França: proibição de símbolos religiosos ostensivos no Conselho Municipal
O Tribunal de Dijon, França, mantém a proibição de sinais religiosos ostensíveis no Conselho Municipal de Chalon-sur-Saône.

Le conseil municipal Chalon-sur-Saône Foto: Chalon.fr
Redação (22/03/2026 12:10, Gaudium Press) No último dia 18 de março, o Tribunal Administrativo de Dijon proferiu uma decisão importante no âmbito da laicidade na França. O juiz rejeitou o recurso de urgência apresentado por dois vereadores eleitos pelo partido de extrema-esquerda La France Insoumise (LFI), que contestavam uma decisão municipal proibindo o uso de “signes religieux ostensibles” (sinais religiosos ostensivos) durante as sessões do conselho municipal de Chalon-sur-Saône, na região de Saône-et-Loire.
O prefeito da cidade, Gilles Platret, reeleito no primeiro turno das eleições municipais de 15 de março com 61,5% dos votos, havia emitido o decreto em 14 de janeiro. A medida atualiza o regulamento interno do conselho, inspirando-se em uma versão de 2018 do regimento da Assembleia Nacional francesa, que proíbe a exibição de qualquer sinal religioso, bem como uniformes, logotipos comerciais ou slogans políticos.
Segundo o prefeito, o decreto garante que “o laicismo não possa ser atacado por autoridades eleitas que vêm à câmara municipal para fazer proselitismo, desrespeitando o princípio da neutralidade.”
A decisão judicial e seus fundamentos
Na motivação da sentença, o tribunal destacou que “a liberdade de consciência de um membro eleito de um conselho municipal deve ser conciliada com o princípio da laicidade que ele é obrigado a respeitar”. O juiz considerou que a proibição não representa “uma violação grave e manifestamente ilegal à liberdade de consciência”.
Essa interpretação se baseia, em particular, no artigo L. 1111-13 do Código Geral das Coletividades Territoriais, introduzido por uma lei de dezembro de 2025 (lei n° 2025-1249, relativa ao estatuto do eleito local), que reforça o compromisso dos eleitos locais com os princípios republicanos, incluindo a laicidade.
Os vereadores da LFI se sentiam diretamente visados
Os dois vereadores da oposição, Damien Saley e Lamia Sabrina Sari, entraram com a ação, alegando serem “diretamente visados” pela norma. Sabrina Sari usa o véu islâmico por convicção religiosa, o que tornaria impossível sua participação nas sessões sem violar o regulamento.
A advogada dos vereadores da LFI, Marion Ogier, criticou a medida como uma violação à “liberdade de religião” e argumentou que a proibição excluiria a vereadora do exercício pleno de seu mandato.

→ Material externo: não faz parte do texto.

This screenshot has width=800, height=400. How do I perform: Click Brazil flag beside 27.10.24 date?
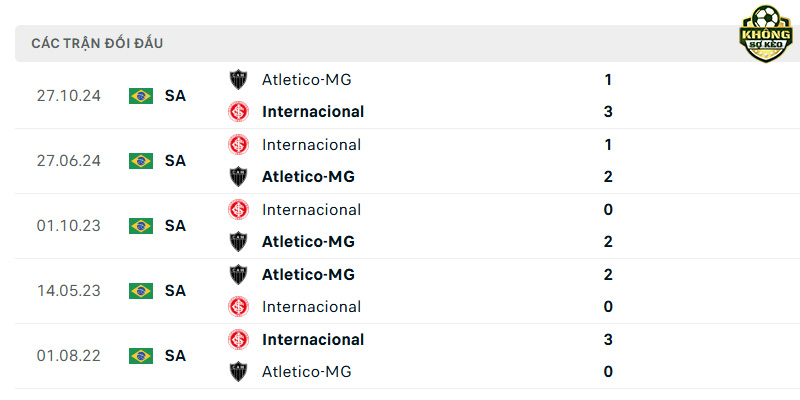pyautogui.click(x=141, y=96)
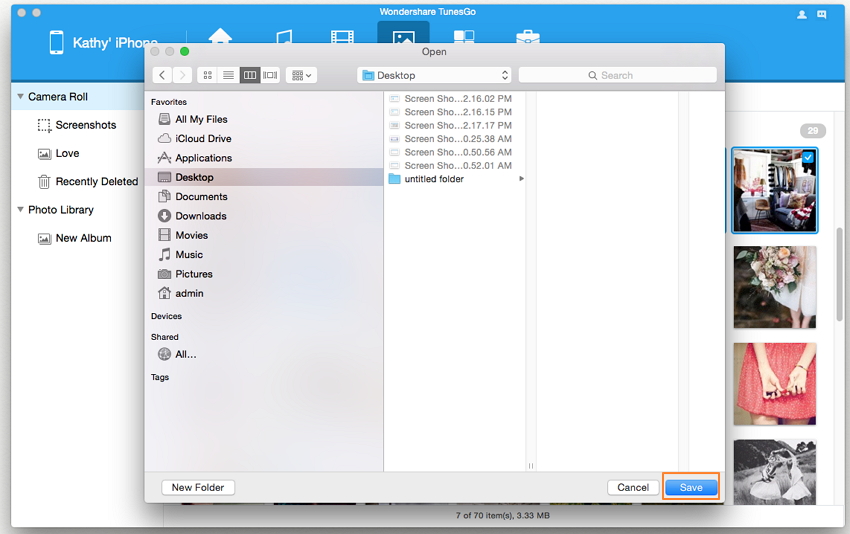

Por outro lado, a advogada do prefeito, Julie Callot, defendeu que o decreto é neutro e não visa nenhuma religião específica. Segundo ela, a regra também se aplicaria a uma grande cruz no pescoço, a uma quipá ou a qualquer outro sinal ostensivo. “O princípio do laicismo se aplica a todos os funcionários eleitos” e exclui “vestimentas de propaganda”, argumentou ela.
Contexto e implicações
O decreto, emitido em caráter de urgência, não resolve o mérito definitivo do caso, mas permite sua aplicação imediata a partir da primeira sessão do novo conselho municipal. Os eleitos da LFI anunciaram que não pretendem desistir e que continuarão a luta judicial.

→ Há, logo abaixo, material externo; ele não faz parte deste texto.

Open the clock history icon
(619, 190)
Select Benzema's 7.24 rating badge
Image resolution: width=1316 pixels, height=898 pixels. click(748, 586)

O caso reacende o debate recorrente na França sobre os limites da expressão religiosa no exercício de funções públicas. Enquanto defensores da laicidade veem na medida uma garantia de neutralidade, críticos apontam risco de discriminação.
Em Chalon-sur-Saône, a polêmica se insere em um contexto político polarizado, com o prefeito Gilles Platret conhecido por posições firmes em temas de identidade e imigração. Ele tentou proibir a bandeira palestina em todo o município, a segunda maior cidade da Borgonha, com 45 mil habitantes, argumentando que a bandeira havia se tornado “o símbolo de mobilização de grupos islamistas”. O decreto foi suspenso pelos tribunais. O prefeito também tentou, sem sucesso, em 2015, proibir cardápios sem carne de porco em refeitórios escolares e impedir a realização de um casamento franco-turco.